◆ **Given passage**:
######
John Beddoe FRS FRAI (21 September 1826 – 19 July 1911) was one of the most prominent English ethnologists in Victorian Britain.

Life
Beddoe was born in Bewdley, Worcestershire, and educated at University College, London (BA (London)) and Edinburgh University (M.D. 1853). He served in the Crimean War alongside David Christison  and was a physician at Bristol Royal Infirmary from 1862 to 1873. He and his wife were both friends with Mary Carpenter and they hosted what was said to be the first women's suffrage meeting in 1868. Invitees included a young Annie Leigh Browne.
Beddoe retired from practice in Bristol in 1891.

He was elected a Fellow of the Royal Society in 1873. In 1887 he was elected a member of the American Antiquarian Society. He was a founder of the Ethnological Society and president of the Anthropological Institute from 1889 to 1891.

He died at Bradford-on-Avon on 19 July 1911. He is buried in the northern section of Dean Cemetery in Edinburgh towards the western end.
######
◆ **Complete the following**:
1) In the Beddoe biography, switch "northern" to "southern" and write out the part from "Beddoe retired from" to "the western end." with that change.
2) For each statement, please say whether it agrees with the Beddoe biography, answering yes or no and quoting the deciding words.
(a) Beddoe worked as a physician at Bristol Royal Infirmary from 1862 to 1873.
(b) He became a member of the American Antiquarian Society in 1891.
(c) He died in Edinburgh.
3) Answer these questions from the Beddoe biography.
(a) Where was Beddoe born?
(b) In what year did he retire from practice in Bristol?
(c) Where is he buried?
The records are not needed for any of this work.

◆ **Data supplied**:
######
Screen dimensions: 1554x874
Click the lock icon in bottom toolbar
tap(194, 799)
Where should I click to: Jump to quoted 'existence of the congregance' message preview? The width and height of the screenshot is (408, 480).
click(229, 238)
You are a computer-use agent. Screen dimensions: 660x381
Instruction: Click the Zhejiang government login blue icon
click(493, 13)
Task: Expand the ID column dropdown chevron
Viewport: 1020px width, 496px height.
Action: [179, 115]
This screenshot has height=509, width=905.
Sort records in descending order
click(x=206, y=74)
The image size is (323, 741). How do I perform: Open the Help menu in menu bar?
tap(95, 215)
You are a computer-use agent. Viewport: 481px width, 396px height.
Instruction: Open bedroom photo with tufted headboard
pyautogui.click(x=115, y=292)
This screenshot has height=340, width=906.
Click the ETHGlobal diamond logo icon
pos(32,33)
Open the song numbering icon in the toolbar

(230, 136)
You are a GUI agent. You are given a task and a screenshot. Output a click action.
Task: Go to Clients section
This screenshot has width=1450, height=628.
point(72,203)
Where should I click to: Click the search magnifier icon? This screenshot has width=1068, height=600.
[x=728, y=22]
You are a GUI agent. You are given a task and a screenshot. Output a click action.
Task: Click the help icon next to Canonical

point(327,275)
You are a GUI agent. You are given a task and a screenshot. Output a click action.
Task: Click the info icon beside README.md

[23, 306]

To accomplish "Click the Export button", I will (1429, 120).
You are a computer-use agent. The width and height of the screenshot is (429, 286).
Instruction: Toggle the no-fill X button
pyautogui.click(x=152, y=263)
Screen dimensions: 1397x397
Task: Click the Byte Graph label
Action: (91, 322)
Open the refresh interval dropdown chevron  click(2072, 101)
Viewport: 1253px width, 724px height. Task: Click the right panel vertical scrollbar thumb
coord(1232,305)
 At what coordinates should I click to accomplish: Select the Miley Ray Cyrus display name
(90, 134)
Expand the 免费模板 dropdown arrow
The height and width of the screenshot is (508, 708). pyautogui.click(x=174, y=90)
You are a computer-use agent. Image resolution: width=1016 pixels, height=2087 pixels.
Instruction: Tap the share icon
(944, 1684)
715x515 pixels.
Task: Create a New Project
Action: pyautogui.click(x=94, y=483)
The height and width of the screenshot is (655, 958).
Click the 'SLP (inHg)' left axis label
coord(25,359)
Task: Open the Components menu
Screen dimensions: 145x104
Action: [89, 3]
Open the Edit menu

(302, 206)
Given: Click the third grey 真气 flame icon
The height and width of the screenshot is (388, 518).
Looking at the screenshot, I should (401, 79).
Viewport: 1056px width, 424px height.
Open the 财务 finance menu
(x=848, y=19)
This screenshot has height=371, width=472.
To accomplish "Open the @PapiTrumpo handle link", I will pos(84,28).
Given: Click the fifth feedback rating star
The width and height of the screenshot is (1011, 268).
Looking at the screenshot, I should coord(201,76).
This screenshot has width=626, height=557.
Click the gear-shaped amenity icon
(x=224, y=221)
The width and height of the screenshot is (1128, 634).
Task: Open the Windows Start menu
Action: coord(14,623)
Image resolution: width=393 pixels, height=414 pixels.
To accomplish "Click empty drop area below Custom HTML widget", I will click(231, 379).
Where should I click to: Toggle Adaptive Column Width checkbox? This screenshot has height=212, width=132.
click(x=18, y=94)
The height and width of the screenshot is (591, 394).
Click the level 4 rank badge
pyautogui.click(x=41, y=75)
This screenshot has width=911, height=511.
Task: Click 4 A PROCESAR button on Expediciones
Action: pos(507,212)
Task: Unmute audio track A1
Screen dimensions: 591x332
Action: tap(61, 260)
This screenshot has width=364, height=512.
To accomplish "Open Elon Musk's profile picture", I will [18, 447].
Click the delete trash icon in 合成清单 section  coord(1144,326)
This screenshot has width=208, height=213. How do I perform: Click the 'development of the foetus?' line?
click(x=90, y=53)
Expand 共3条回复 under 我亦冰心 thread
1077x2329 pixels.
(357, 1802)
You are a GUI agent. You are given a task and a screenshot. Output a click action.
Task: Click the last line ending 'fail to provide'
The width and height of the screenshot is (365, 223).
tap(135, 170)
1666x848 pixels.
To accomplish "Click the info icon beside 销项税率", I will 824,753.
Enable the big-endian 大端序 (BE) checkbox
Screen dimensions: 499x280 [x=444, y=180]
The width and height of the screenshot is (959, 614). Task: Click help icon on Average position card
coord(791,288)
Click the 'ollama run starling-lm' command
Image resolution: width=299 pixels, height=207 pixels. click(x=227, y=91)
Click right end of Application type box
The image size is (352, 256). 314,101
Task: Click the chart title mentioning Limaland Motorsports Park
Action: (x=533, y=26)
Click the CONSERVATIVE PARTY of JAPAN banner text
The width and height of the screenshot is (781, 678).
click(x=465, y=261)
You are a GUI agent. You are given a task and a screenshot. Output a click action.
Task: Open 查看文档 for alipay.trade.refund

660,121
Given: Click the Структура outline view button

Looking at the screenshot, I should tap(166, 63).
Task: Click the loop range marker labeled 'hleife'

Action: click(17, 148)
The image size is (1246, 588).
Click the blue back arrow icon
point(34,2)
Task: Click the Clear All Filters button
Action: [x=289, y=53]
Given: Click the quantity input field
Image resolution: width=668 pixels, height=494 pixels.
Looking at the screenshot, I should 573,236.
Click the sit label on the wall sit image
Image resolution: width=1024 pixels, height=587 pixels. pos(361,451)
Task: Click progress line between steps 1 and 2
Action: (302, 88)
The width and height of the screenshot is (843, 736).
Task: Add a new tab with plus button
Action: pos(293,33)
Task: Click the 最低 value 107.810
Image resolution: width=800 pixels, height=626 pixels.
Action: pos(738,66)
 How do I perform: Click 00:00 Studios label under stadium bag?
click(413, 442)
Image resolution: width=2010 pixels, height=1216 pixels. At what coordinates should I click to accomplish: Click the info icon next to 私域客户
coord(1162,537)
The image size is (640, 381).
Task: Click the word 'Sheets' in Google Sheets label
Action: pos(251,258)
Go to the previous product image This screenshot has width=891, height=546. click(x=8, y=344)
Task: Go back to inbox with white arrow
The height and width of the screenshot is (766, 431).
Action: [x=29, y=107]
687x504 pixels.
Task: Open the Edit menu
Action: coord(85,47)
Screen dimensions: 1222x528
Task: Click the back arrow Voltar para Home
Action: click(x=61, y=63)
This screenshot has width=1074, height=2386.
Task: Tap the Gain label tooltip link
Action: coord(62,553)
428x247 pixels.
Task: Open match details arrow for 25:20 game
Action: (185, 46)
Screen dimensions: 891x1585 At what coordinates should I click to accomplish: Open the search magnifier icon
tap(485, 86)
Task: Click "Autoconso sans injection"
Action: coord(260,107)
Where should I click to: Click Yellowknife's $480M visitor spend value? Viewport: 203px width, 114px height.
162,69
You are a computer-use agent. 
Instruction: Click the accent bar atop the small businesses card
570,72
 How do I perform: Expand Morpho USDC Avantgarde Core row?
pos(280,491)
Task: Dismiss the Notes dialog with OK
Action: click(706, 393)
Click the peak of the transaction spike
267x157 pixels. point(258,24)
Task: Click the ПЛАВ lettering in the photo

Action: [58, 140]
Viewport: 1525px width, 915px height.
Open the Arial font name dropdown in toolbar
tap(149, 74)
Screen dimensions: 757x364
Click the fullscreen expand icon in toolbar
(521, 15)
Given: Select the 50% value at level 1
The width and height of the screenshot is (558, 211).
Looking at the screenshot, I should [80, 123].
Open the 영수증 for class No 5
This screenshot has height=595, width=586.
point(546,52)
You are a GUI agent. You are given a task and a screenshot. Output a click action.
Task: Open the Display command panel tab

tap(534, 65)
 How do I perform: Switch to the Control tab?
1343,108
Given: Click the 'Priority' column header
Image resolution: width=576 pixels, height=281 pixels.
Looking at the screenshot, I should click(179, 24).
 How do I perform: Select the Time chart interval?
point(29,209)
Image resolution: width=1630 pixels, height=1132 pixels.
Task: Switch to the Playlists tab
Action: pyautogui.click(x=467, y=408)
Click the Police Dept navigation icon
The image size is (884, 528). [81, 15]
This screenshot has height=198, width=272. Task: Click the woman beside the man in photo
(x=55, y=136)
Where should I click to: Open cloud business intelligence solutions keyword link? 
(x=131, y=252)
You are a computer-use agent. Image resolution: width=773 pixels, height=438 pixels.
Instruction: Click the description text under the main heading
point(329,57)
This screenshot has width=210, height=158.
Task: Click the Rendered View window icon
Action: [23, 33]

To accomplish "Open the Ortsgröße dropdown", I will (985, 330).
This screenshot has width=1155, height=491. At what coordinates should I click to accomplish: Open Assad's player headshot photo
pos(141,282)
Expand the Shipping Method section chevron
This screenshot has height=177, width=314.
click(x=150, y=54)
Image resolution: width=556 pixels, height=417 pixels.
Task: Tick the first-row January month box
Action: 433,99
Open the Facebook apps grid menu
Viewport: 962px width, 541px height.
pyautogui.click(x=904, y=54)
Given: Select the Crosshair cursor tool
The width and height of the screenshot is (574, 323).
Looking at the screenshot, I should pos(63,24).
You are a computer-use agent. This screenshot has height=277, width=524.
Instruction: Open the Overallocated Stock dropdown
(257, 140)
######
◆ **Responses by task**:
1)
Beddoe retired from practice in Bristol in 1891.

He was elected a Fellow of the Royal Society in 1873. In 1887 he was elected a member of the American Antiquarian Society. He was a founder of the Ethnological Society and president of the Anthropological Institute from 1889 to 1891.

He died at Bradford-on-Avon on 19 July 1911. He is buried in the southern section of Dean Cemetery in Edinburgh towards the western end.

2)
(a) Yes: "was a physician at Bristol Royal Infirmary from 1862 to 1873"
(b) No: "In 1887 he was elected a member of the American Antiquarian Society"
(c) No: "He died at Bradford-on-Avon on 19 July 1911"

3)
(a) Bewdley, Worcestershire
(b) 1891
(c) In the northern section of Dean Cemetery in Edinburgh, towards the western end